Two-way binding -- implicitly enforcing that some value in the DOM is always consistent with some React state -- is concise and supports a wide variety of applications. We've provided ReactLink: syntactic sugar for setting up the common data flow loop pattern described above, or "linking" some data source to React state.

ReactLink is just a thin wrapper and convention around the onChange/setState() pattern. It doesn't fundamentally change how data flows in your React application.

Here's a simple form example without using ReactLink:

var NoLink = React.createClass({
  getInitialState: function() {
    return {message: 'Hello!'};
  },
  handleChange: function(event) {
    this.setState({message: event.target.value});
  },
  render: function() {
    var message = this.state.message;
    return <input type="text" value={message} onChange={this.handleChange} />;
  }
});

This works really well and it's very clear how data is flowing, however, with a lot of form fields it could get a bit verbose. Let's use ReactLink to save us some typing:

var LinkedStateMixin = require('react-addons-linked-state-mixin');

var WithLink = React.createClass({
  mixins: [LinkedStateMixin],
  getInitialState: function() {
    return {message: 'Hello!'};
  },
  render: function() {
    return <input type="text" valueLink={this.linkState('message')} />;
  }
});

LinkedStateMixin adds a method to your React component called linkState(). linkState() returns a ReactLink object which contains the current value of the React state and a callback to change it.

ReactLink objects can be passed up and down the tree as props, so it's easy (and explicit) to set up two-way binding between a component deep in the hierarchy and state that lives higher in the hierarchy.

Note that checkboxes have a special behavior regarding their value attribute, which is the value that will be sent on form submit if the checkbox is checked (defaults to on). The value attribute is not updated when the checkbox is checked or unchecked. For checkboxes, you should use checkedLink instead of valueLink: <input type="checkbox" checkedLink={this.linkState('booleanValue')} />

Under the Hood

There are two sides to ReactLink: the place where you create the ReactLink instance and the place where you use it. To prove how simple ReactLink is, let's rewrite each side separately to be more explicit.

var WithoutMixin = React.createClass({
  getInitialState: function() {
    return {message: 'Hello!'};
  },
  handleChange: function(newValue) {
    this.setState({message: newValue});
  },
  render: function() {
    var valueLink = {
      value: this.state.message,
      requestChange: this.handleChange
    };
    return <input type="text" valueLink={valueLink} />;
  }
});

As you can see, ReactLink objects are very simple objects that just have a value and requestChange prop. And LinkedStateMixin is similarly simple: it just populates those fields with a value from this.state and a callback that calls this.setState().

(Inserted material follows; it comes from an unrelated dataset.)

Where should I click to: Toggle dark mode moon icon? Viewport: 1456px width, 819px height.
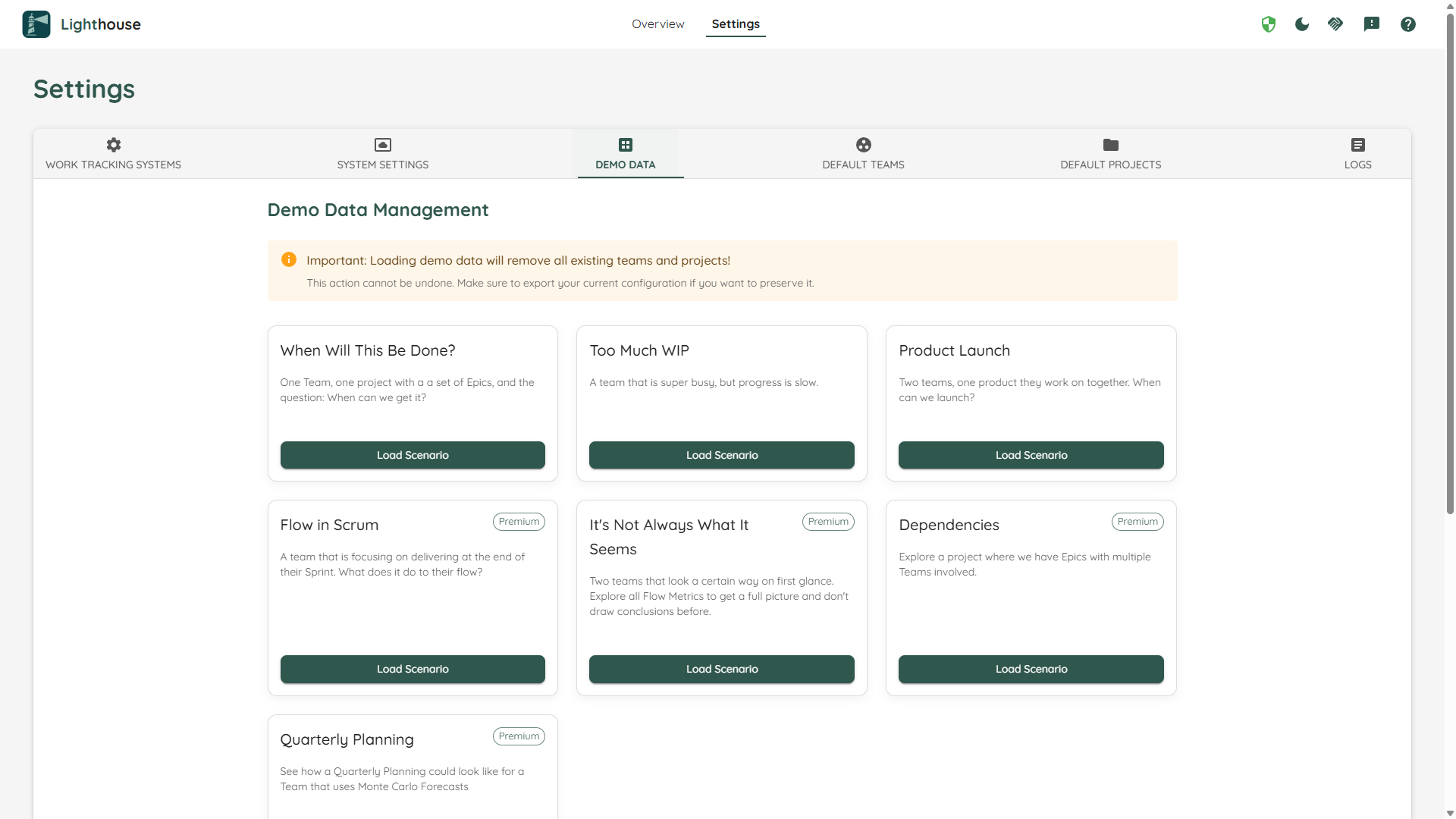1302,24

var LinkedStateMixin = require('react-addons-linked-state-mixin');

var WithoutLink = React.createClass({
  mixins: [LinkedStateMixin],
  getInitialState: function() {
    return {message: 'Hello!'};
  },
  render: function() {
    var valueLink = this.linkState('message');
    var handleChange = function(e) {
      valueLink.requestChange(e.target.value);
    };
    return <input type="text" value={valueLink.value} onChange={handleChange} />;
  }
});

The valueLink prop is also quite simple. It simply handles the onChange event and calls this.props.valueLink.requestChange() and also uses this.props.valueLink.value instead of this.props.value. That's it!